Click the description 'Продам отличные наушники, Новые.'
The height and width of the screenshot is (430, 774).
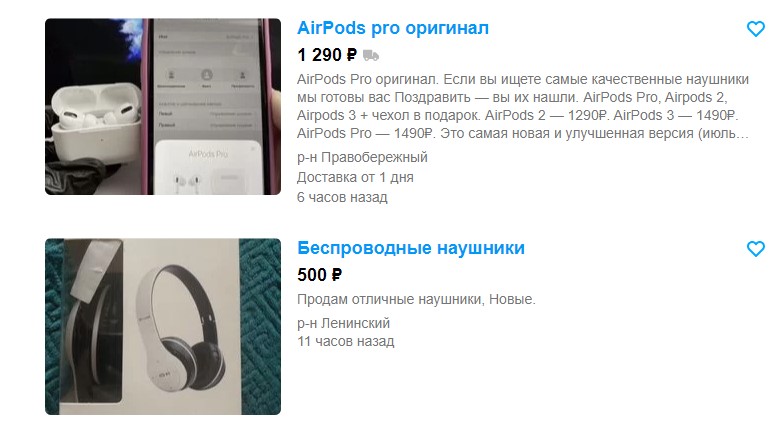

§

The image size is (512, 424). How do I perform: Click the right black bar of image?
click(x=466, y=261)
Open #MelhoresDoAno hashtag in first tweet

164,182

§

• Task directions: Duplicate the lines running from the line that contains "Click the description" through the line that contains "The height and".

• Solution to this exercise:
Click the description 'Продам отличные наушники, Новые.'
The height and width of the screenshot is (430, 774).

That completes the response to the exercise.